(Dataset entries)
──────

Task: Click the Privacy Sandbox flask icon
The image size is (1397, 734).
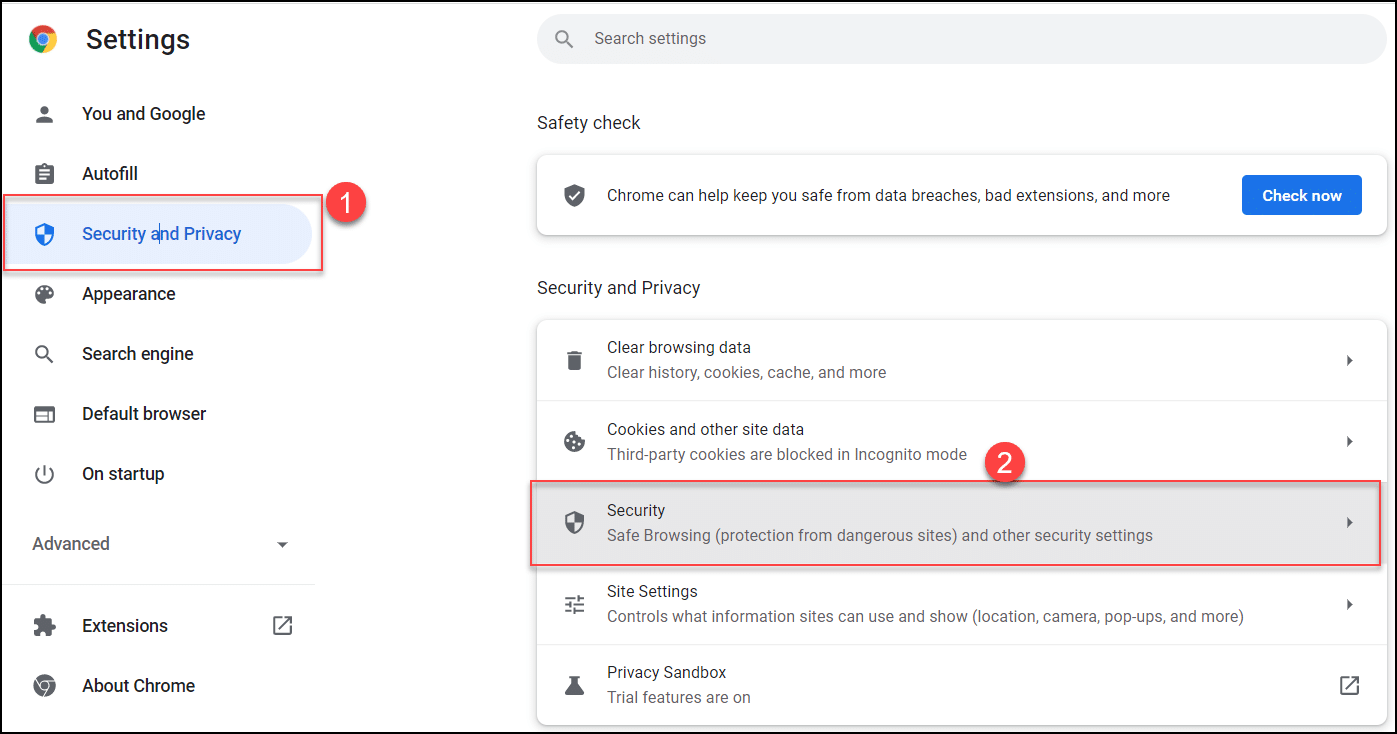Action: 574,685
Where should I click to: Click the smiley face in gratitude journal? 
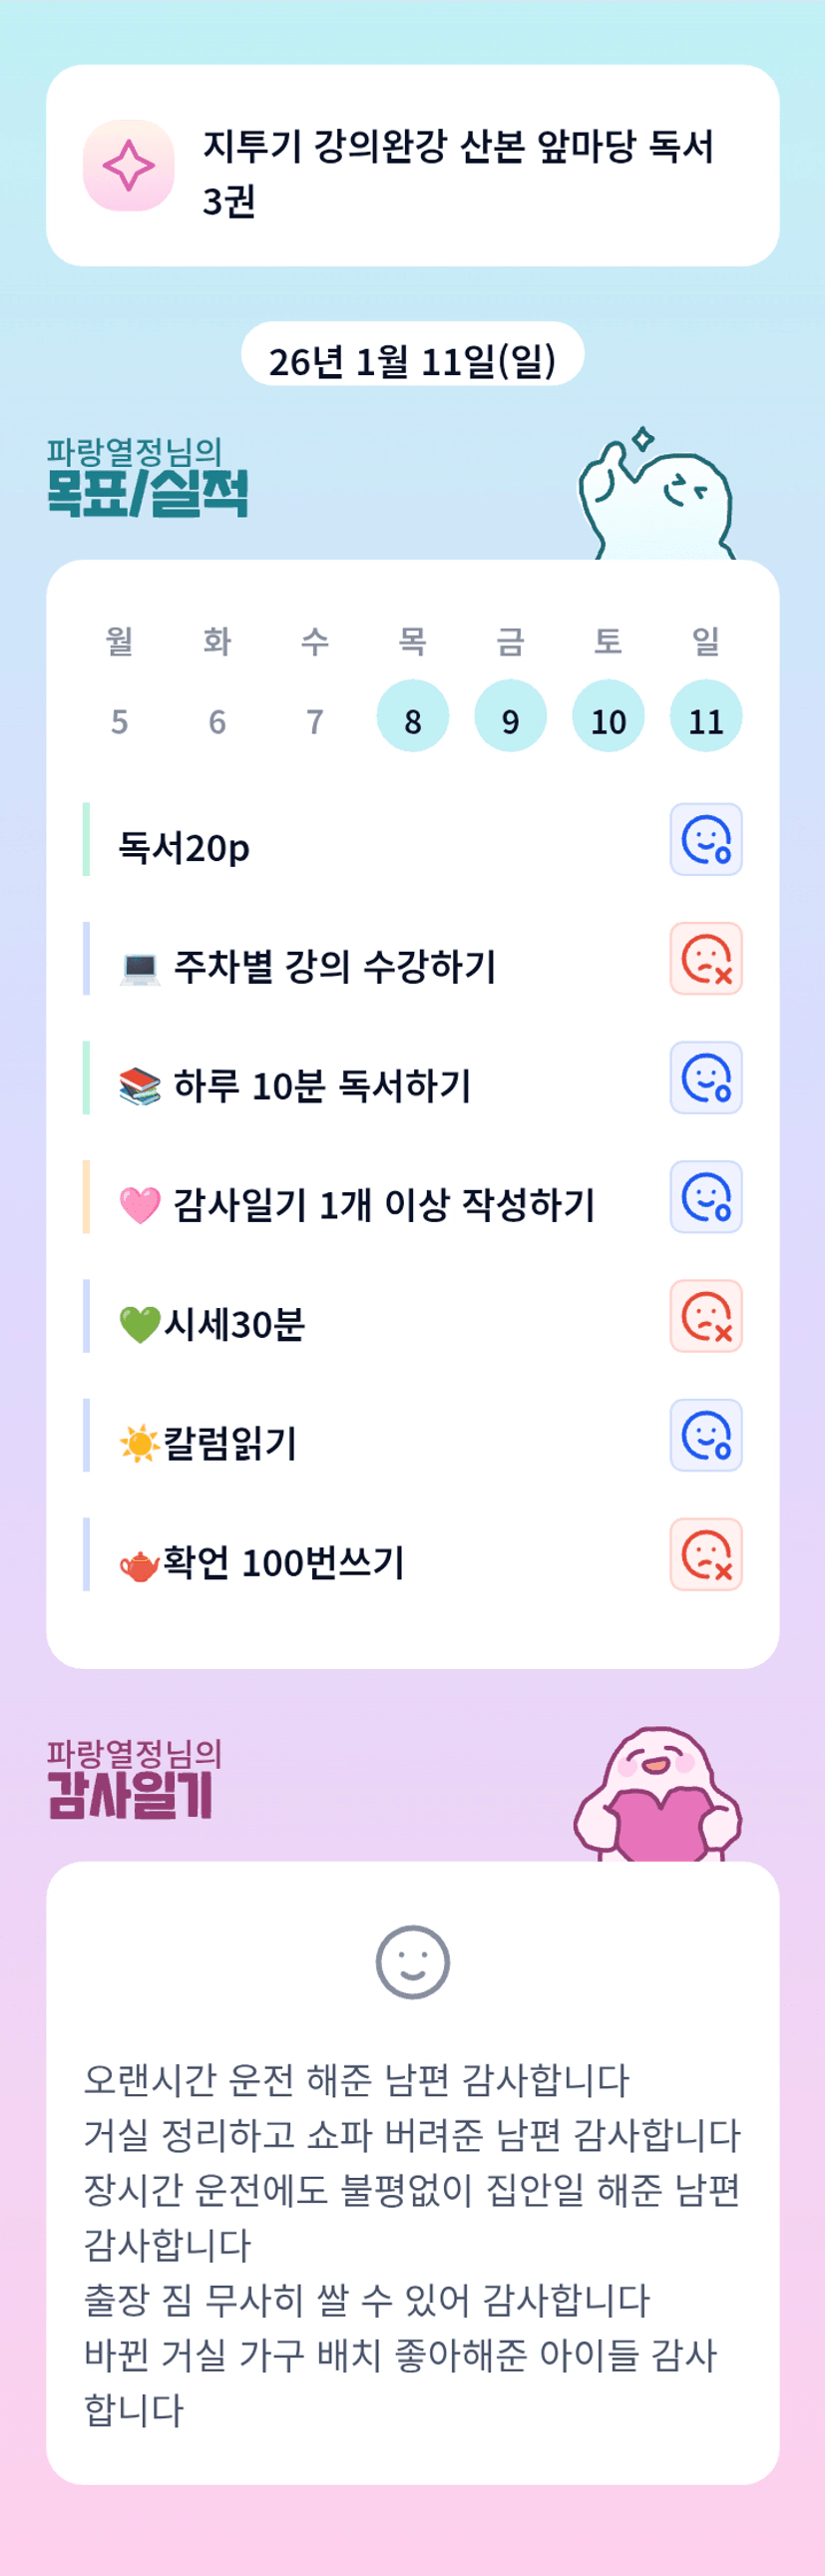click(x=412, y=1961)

──────

* [WHAT IS NEEDED]:
Omit the pictures, then give all the lines above again exactly.

* [REPLY TO THE TASK]:
Task: Click the Privacy Sandbox flask icon
The image size is (1397, 734).
Action: 574,685
Where should I click to: Click the smiley face in gratitude journal? 
click(x=412, y=1961)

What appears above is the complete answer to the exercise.